Former CEO Eric Daniels will lose 40 percent of his bonus for 2010, Lloyds announced Monday, worth about 580,000 pounds ($920,000). The bank will withhold shares of that value, which were part of his deferred bonus.
Four other directors would lose 25 percent of their bonuses, and eight senior executives would lose 10 percent, the bank said.
Montana-born Daniels, who stepped down a year ago, headed the bank when it took over Halifax/Bank of Scotland, a deal which loaded the company with bad loans and forced the government to intervene.
Lloyds would not confirm the names of the directors, but the Press Association news agency said they were outgoing finance director Tim Tookey, the head of wholesale banking Truett Tate, former retail banking chief Helen Weir and former head of insurance Archie Kane.
All face similar hits on deferred bonuses due for 2011, the bank said.
“The board wishes to emphasize that its decision is based entirely on the principle of ‘accountability’ and in no way on culpability or wrongdoing by the individuals concerned,” Lloyds said.
Lloyds, which reports full-year results on Friday, has been under pressure to cut costs and improve its image after it was ordered, along with several other British lenders, to refund customers for payment protection insurance.

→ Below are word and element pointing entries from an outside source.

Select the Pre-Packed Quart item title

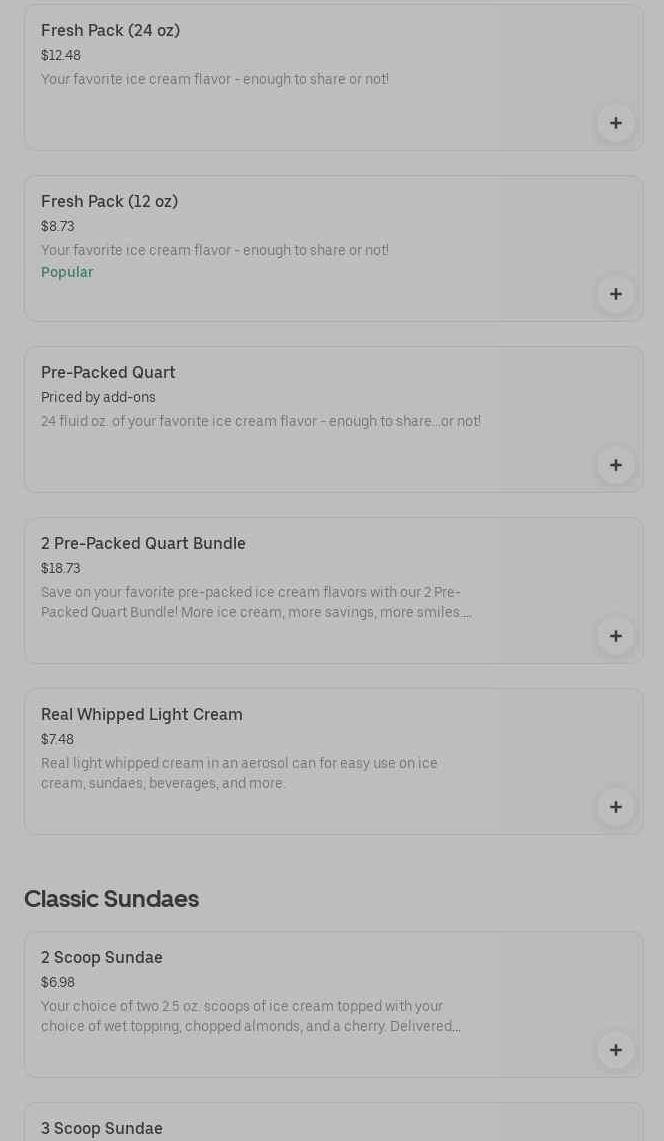[x=108, y=373]
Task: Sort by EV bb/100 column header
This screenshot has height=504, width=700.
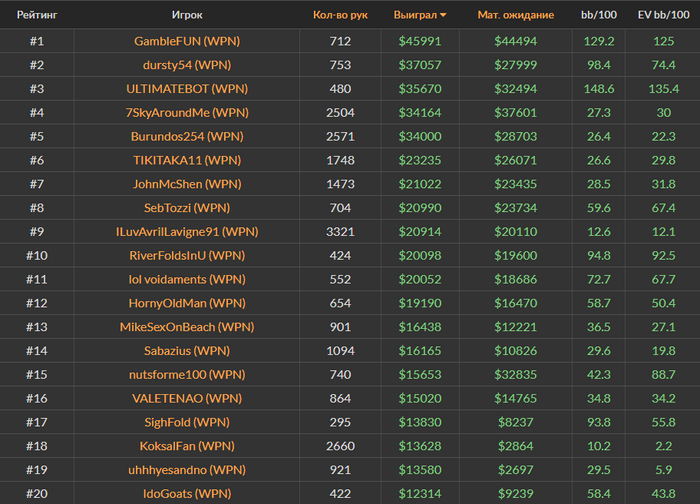Action: click(x=661, y=15)
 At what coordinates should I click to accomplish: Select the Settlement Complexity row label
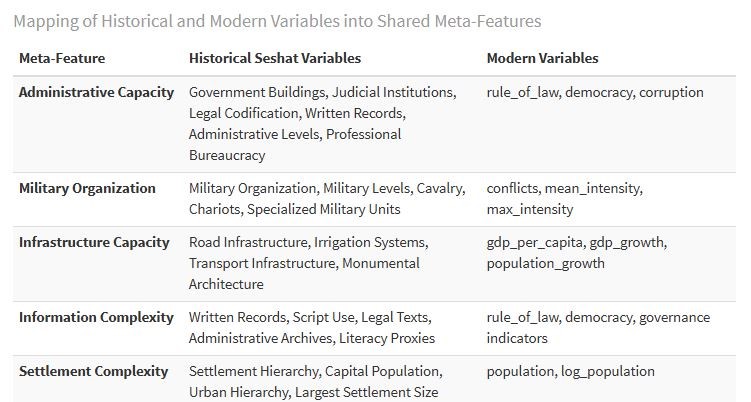(93, 371)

A court rejected bankers’ claims that the rules on the insurance should not be applied retrospectively.
The financial crisis has focussed political and public anger on bonuses, particularly at Lloyds, where taxpayers took a 41 percent stake to save the company, and Royal Bank of Scotland where the public stake is twice as large.
RBS Chief Executive bowed to pressure and refused his 2011 share bonus worth 963,000 pounds. Lloyds new chief executive, Antonio Horta-Osorio, has already said he won’t take a bonus for the year.
Barclays PLC, which reported results on Feb. 10, said it was cutting its bonus pool by 25 percent after its net profit for 2011 fell by 15 percent to 3 billion pounds.
Meanwhile, the Financial Services Authority said Monday that it had fined Banco Santander 1.5 million pounds for failing to promptly clarify information on compensation available to investors in certain structured products. The regulator said customers began raising questions in 2008 but Santander did not clarify the position until early in 2010.
None of Santander’s customers had lost money because of the lapse, the FSA added.